By Mickey Friedman
November 9, 2014
The debate about the Monument Mountain HS renovation has sent me back in time. Dreaming my five block walk from Webb Avenue to P.S. 86. A small army of kids streaming from our apartment buildings in rain, snow or shine to our home for the day. Built in 1926, it still stands, serving 1,700. I can’t help but imagine my mother’s reaction if I told her I didn’t like the lighting there. Frivolous complaints weren’t welcome when there was laundry, shopping, dishes, homework to be done. Both parents working, and money always tight.
My imaginary Congressman, Bill Shein, likes to remind me of the great failing of our civilization: conspicuous consumption. The constant waste of precious resources to make and sell things of dubious purpose. How many varieties of breakfast flakes? Cars? Phones? A demand fueled by a constant drone, and the occasionally artful commercial: LeBron James, the Jesus of Cleveland, returns to lead his basketball-loving black/white army of sad city-dwellers to a new glory. So buy Nike sneakers.

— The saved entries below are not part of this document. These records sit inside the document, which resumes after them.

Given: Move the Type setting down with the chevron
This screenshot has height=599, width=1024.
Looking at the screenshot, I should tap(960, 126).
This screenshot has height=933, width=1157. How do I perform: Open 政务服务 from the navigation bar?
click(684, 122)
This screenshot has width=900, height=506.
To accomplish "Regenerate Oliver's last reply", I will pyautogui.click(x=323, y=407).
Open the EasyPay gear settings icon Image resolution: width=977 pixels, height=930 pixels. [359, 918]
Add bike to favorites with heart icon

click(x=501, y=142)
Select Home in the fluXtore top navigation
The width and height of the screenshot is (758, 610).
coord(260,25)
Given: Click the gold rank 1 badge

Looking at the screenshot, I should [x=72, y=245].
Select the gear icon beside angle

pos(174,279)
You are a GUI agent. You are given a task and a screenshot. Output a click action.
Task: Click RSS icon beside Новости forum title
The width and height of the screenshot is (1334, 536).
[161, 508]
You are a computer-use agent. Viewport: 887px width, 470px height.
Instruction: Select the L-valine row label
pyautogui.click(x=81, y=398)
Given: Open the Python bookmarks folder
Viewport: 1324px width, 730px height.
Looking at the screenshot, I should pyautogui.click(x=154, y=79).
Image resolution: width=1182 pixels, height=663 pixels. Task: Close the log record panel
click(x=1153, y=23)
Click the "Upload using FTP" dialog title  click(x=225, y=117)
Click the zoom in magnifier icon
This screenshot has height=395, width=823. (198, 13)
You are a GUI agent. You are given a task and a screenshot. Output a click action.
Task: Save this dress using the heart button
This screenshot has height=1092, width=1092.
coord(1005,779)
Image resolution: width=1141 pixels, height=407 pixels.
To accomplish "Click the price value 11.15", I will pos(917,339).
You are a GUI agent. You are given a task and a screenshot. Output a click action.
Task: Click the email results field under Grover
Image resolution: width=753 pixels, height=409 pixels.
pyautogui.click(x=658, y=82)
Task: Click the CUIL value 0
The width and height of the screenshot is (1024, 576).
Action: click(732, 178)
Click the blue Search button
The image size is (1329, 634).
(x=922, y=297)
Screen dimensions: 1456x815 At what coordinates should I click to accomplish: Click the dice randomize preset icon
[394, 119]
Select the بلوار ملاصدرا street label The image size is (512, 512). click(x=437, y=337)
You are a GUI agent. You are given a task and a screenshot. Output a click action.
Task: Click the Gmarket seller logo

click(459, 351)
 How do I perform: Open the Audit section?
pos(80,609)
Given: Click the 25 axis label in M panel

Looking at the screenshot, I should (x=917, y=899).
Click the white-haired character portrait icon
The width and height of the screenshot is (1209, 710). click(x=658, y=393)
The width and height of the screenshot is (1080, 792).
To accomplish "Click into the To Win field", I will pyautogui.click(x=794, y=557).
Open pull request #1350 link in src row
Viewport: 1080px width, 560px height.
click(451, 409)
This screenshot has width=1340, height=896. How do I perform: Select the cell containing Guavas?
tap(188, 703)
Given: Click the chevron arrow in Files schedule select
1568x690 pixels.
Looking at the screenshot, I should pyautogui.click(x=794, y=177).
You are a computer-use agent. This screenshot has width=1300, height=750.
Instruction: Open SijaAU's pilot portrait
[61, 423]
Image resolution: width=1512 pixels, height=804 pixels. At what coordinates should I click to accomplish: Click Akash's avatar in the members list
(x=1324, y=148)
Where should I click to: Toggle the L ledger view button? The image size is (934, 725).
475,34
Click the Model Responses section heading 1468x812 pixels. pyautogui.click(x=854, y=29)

Those with money know their children deserve an indoor greenhouse. Those without tremble to see the fuel-oil truck arrive; rejoice when the gas pump reads less than $3.50 a gallon; scour the shelves for Buy One, Get One Free.
“No” was a word I heard often. In my three-and-a-half room world, “need” trumped “want.” Did I want new sneakers? A new toy? A bigger television? Who in America didn’t want a million things a day?
Well, all these years later, those who live each day ignoring wants in favor of needs aren’t really understood by those with more money than they need. If there was one thing the recent debate about Monument revealed is the growing gap between these two peoples. How many times have I read the word “selfish?” And what’s most extraordinary, it’s been spoken about the poor. As if not having enough money, as if caring about how that money is spent is a failing.
A member of the Finance Committee wrote “We can either vote ‘yes’ and be a town that invests in itself and its future … or we can vote ‘no’ and resign ourselves to becoming simply a place where we try to minimize our taxes and make ends meet.” As if making ends meet was a bad thing, and not how many of us have to live. As if it was not the very job of the Finance Committee to ensure that we make ends meet.
A man who has relentlessly exploited the memory of Pete Seeger, whose life and work was wounded by Joe McCarthy and the holier-than-thou House Un-American Activities Committee (HUAC), so easily and ironically betrayed that legacy by calling us “un-American” for opposing a renovation we can’t afford. Having watched my father hauled before HUAC in 1961, having written of Junius Scales, the only American jailed for being a member of the Communist Party, having been red-baited by the president of City College, I know a bit about this nonsense.
Still, Dr. Chartock rails against “a coalition of the greedy” mixing Long Islanders who have moved here, just a few years after his own move, with folks who send their kids to private school or maybe the Steiner School – he is always short with facts – then tying them to social liberals and leftists “who don’t walk the walk.” Of course, Mr. Chartock walks taller than we. Because he is always the hero of every story he tells.
The horror is that real life has been turned upside down. How is it that those who are earnestly concerned with wise spending have become the enemy? How can it be that those who question whether high school kids really need an indoor greenhouse are, within this world of tortured logic, told they care nothing for education? That those who question whether we ought to make a list of what we “need” versus what we “want” are said to have surrendered to selfishness?
Worst of all, to admit you’re having problems paying your bills is to open yourself up to contempt, not compassion. Because there’s been a singular lack of empathy here. Not a whit of understanding.
A quick “we know the taxpayers are hurting” followed by an avalanche of suck it up and do what we say. Because we know best.
Twenty-seven percent of the families whose kids attend district schools earn $40,000 a year and less. 380 families earn less $25,000. Per capita income in the district is $25,761. Median male income: $29,418. Median female income: $18,926. Median income of a renter: $28,300. Median income of a home owner: $58,191.
Imagine reallocating the four million dollar architect’s fee to the 870 families of the district who earn less than forty thousand. That’s $4,597 a family. Or four million shared by the 134 teachers of the district: $29, 850 each. A $1,200 a year raise for 25 years. Is that selfish? Greedy?